Il sig. Giancarlo Fichera centra uno dei problemi della Giustizia: l'onnipresenza (ma non l'onniscienza) dei magistrati, che occupano posizioni di responsabilità nell'organizzazione giudiziaria - che potrebbero meglio essere ricoperte da manager professionisti - al tempo stesso abbandonando il lavoro per il quale sono stati assunti e pagati: quello di giudici e PM. I radicali fecero un dossier sulla lottizzazione dei posti di comando tra le varie correnti del CSM (http://www.radicali.it/view.php?id=104716) che dimostra in modo eloquente come i criteri per la copertura delle posizioni dirigenziali al Ministero della Giustizia siano tutt'altro che quelli dell'efficienza e del merito.
Di fronte ai problemi irrisolti della Giustizia rimango esterrefatto. Che cosa si aspetta ad informatizzare al 100% tutte le procedure giudiziarie (mi riferisco a quelle afferenti la giustizia civile, perchè quella penale la conosco poco). Sono anni che se ne parla ma non c'è nessun progresso in questo settore: anzi, quei pochi computer che vedo nei tribunali civili sono ormai ampiamente obsoleti. Forse basterebbe nominare come direttore dell'organizzazione un esperto del ramo invece che il solito magistrato che non sa da che parte si comincia? Che cosa si aspetta a riformare il processo civile mutuando le forme ad esempio dell'arbitrato: giudice unico che deve dare un responso entro 60 giorni (salvo eccezioni in caso di necessità di perizie) e, nel caso di ritardo, penalizzazione del giudice inadempiente.
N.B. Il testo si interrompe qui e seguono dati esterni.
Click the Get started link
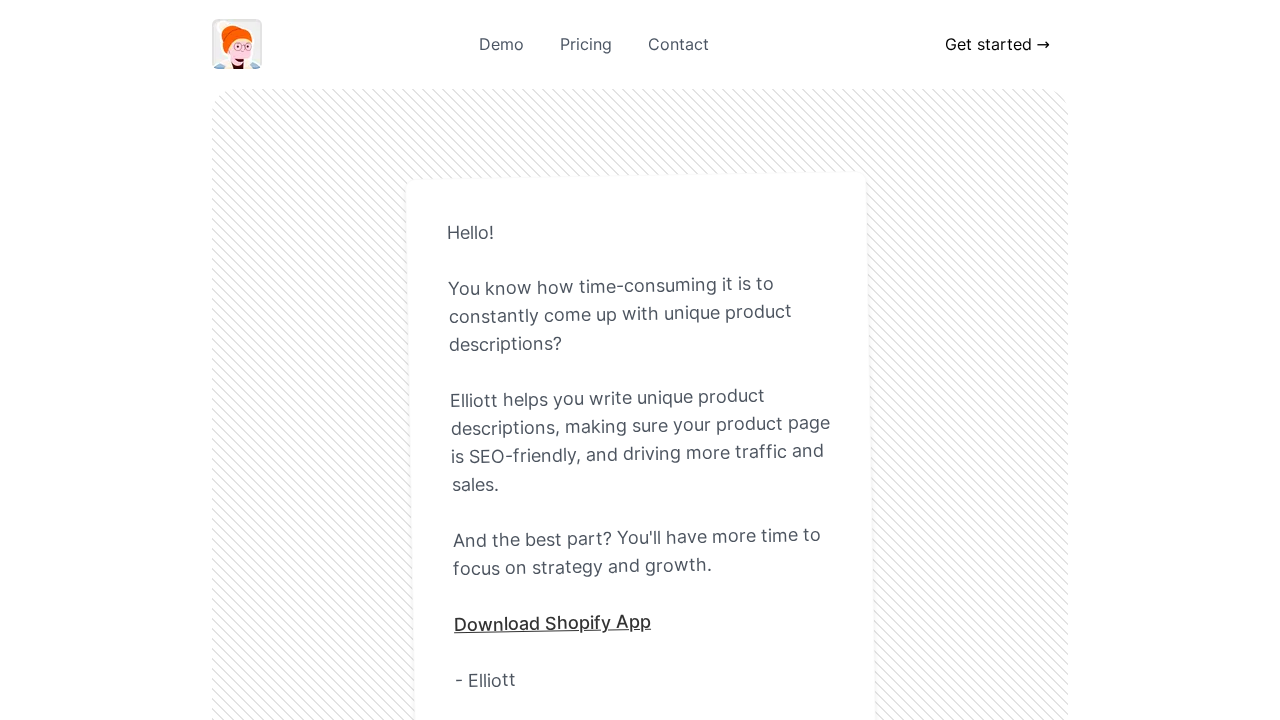The height and width of the screenshot is (720, 1280). [988, 44]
Giudici (parlo sempre dei civili) pagati con un importo fissato al minimo e integrato sulla base del numero delle sentenze emesse e della velocità della conclusione dei processi stessi. E così via, ma so bene che la lobby dei magistrati e degli avvocati impedirà qualsiasi riforma perchè fa comodo a tutti, compresa l'obbligatorietà del patrocinio legale,che è incostituzionale.
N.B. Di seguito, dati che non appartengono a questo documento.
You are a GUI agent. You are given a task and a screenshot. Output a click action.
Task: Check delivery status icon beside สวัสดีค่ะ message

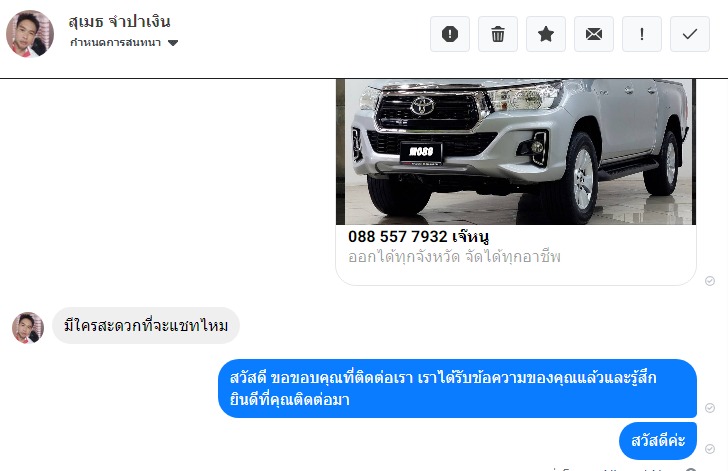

Complimenti per la pacatezza e pertinenza delle osservazioni. Per comprendere meglio i problemi tuttavia occorre proseguire nella logica dell'articolo. Un sistema liberale serio richiede la presenza di uno stato fortissimo che sia in grado di porre e fare rispettare le regole a difesa dei soggetti deboli. La politica ha interesse a polarizzare artificiosamente il bisogno di giustizia verso il basso, meglio che la gente tema l'extracomunitario che il Calisto Tanzi di turno o lo spacciatore internazionale di droga. Il tutto agevolato da una società che si occupa molto della violenza reale ma per nulla di quella virtuale. Cosa si dovrebbe fare? La prima misura necessaria sarebbe quella semplicissima di assumere un numero elevato di magistrati. Meglio un modesto laureato che si legge le carte processuale che non un mostro di bravura che non conosce la causa. La seconda nei reati contro il patrimonio di distinguere i reati sulla scorta del danno patrimoniale non si può trattare allo stesso modo un (peculato, una truffa etc) di "poche lire" e quello di milioni di euro. La terza proposta è quella di rivalutare le sanzioni pecuniarie.